When the Eastern Australian Ground Control Group invited Principal, Penny Stewart to give a talk on machine learning applications in geotechnical engineering, Penny took the opportunity to demonstrate how machine learning AI enables fully automated ore fragmentation assessment. And, into the future could be developed to automate geotechnical inspections using 3d mapping data (digital surveying).
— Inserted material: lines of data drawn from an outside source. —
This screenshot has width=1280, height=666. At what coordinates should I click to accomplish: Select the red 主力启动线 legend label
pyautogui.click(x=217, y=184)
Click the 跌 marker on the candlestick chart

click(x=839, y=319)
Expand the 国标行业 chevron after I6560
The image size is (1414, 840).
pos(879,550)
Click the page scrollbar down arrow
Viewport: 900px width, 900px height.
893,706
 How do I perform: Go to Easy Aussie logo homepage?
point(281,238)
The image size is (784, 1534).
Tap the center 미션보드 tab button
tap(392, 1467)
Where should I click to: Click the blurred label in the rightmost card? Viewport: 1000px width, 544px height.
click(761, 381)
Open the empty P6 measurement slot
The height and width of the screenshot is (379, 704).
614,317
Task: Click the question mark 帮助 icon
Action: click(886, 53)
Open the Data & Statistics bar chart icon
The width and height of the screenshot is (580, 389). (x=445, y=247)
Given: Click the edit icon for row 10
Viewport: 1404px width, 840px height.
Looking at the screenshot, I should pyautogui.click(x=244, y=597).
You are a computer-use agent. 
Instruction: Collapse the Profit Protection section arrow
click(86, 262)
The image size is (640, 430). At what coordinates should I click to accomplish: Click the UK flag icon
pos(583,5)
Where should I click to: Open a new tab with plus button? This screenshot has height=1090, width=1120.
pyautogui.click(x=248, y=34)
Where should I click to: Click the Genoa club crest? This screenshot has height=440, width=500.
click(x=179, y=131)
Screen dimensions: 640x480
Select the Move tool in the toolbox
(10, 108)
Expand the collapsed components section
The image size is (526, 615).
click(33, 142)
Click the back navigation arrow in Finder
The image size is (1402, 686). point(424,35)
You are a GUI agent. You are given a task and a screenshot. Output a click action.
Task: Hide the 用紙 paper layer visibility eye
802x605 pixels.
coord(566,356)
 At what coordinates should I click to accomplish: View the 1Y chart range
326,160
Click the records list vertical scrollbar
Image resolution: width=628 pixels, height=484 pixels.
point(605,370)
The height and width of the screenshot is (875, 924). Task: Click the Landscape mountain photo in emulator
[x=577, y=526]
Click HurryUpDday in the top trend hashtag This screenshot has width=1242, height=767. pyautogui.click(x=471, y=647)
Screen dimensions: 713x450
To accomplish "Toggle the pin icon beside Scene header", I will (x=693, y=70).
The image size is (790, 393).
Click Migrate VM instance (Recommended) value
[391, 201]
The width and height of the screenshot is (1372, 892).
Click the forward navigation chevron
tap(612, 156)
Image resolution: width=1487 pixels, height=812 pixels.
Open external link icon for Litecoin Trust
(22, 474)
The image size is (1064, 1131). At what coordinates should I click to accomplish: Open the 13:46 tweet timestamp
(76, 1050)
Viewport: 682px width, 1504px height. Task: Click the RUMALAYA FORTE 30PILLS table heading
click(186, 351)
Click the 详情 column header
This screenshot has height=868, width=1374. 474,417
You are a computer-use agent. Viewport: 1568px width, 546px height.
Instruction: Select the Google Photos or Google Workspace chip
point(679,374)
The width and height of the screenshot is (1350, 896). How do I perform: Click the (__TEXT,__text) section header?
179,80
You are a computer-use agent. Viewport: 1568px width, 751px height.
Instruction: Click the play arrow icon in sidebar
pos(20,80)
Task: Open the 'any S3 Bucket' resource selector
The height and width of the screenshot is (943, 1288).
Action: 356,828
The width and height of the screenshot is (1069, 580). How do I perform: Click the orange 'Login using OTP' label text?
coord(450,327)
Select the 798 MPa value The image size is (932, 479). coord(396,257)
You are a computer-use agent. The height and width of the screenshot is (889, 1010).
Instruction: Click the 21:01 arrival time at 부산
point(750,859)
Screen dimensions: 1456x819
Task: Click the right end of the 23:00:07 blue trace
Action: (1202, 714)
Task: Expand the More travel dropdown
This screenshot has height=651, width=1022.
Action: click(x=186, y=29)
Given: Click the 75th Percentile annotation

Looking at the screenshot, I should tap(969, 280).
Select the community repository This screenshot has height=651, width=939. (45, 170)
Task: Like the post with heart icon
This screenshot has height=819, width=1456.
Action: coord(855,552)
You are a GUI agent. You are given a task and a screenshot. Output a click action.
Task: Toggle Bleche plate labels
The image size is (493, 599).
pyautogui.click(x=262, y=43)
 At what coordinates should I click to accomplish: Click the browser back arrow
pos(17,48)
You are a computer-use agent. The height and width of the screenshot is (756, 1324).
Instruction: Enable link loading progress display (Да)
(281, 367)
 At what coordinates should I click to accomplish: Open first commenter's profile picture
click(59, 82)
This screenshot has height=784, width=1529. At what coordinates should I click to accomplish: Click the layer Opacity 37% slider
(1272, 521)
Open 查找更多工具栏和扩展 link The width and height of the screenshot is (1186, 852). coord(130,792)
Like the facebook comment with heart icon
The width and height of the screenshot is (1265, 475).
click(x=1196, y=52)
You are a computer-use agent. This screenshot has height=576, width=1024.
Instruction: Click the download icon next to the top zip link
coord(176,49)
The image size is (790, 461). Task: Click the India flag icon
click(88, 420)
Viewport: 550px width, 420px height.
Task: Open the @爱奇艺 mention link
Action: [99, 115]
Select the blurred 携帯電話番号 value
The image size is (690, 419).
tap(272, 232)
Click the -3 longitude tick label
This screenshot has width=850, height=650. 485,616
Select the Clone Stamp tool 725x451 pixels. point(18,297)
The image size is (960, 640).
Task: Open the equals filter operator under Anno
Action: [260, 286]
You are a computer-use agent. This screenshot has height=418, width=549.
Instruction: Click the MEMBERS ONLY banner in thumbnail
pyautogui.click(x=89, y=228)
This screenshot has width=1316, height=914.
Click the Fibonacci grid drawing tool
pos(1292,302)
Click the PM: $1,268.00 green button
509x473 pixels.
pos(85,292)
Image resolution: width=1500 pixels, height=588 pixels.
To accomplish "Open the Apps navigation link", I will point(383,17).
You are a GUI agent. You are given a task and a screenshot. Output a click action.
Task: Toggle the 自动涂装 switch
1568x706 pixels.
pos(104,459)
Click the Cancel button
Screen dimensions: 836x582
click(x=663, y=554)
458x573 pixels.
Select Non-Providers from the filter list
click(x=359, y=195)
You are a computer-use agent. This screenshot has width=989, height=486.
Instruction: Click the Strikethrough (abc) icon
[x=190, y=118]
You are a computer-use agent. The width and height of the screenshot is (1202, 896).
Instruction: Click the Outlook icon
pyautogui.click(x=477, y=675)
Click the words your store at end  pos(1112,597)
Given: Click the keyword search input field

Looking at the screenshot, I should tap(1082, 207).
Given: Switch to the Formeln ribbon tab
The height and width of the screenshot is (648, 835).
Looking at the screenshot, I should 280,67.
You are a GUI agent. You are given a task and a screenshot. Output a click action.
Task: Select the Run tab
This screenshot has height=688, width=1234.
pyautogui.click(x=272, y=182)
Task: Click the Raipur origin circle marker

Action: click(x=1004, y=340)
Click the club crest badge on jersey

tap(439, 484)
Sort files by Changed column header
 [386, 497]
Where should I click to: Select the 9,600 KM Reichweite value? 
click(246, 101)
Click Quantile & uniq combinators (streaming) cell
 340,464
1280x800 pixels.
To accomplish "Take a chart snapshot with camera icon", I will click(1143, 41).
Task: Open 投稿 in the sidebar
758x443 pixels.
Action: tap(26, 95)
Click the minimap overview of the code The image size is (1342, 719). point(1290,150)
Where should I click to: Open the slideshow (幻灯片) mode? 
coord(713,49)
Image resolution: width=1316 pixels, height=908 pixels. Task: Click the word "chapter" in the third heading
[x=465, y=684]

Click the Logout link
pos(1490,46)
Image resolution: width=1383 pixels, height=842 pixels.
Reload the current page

Our FRAGx algorithms uses 3D mapping point cloud data (e.g. UGPSRapidMapper, 3D Laser Mapping or MVS) to automatically assess ore fragmentation in less than a minute (Patent application no. 2017901586). The algorithms have been trained to automatically remove concrete floors and shotcrete from the assessment, and are unaffected by dark, wet, dusty and humid underground mine conditions. Until now, ore fragmentation assessment required an hour of manual processing, off-site processing, and/or very high lighting.
What’s next?
These algorithms can also be trained to carry out geotechnical inspections using 3d mapping data (digital mine surveys). For example, we expect to be able to train these algorithms to recognise:
- Spalling
- Cracked shotcrete
- Plate deformation, missing plates and mesh bagging.
Whilst these algorithms won’t be as accurate as a professionally trained geotechnical engineers, they have the potential to cover large areas quickly as part of digital mine surveys (using 3d mapping).
For those not familiar with the 3d mapping technology, this YouTube video shows lidar scanning in action. Whilst uGPS Rapid Mapper lidar data can be processed on site as part of Deswick mining software, and ZEB data can be processed on-site using a range of software, the MVS system and some 3d Laser Mapping solutions are offered as off-site processing services.
Together, 3d mapping and machine learning AI offers an array of exciting opportunities for geotechnical engineering, not just for underground, but also for open pit wall inspections/assessment. We look forward to bringing our algorithms to these very exciting developments!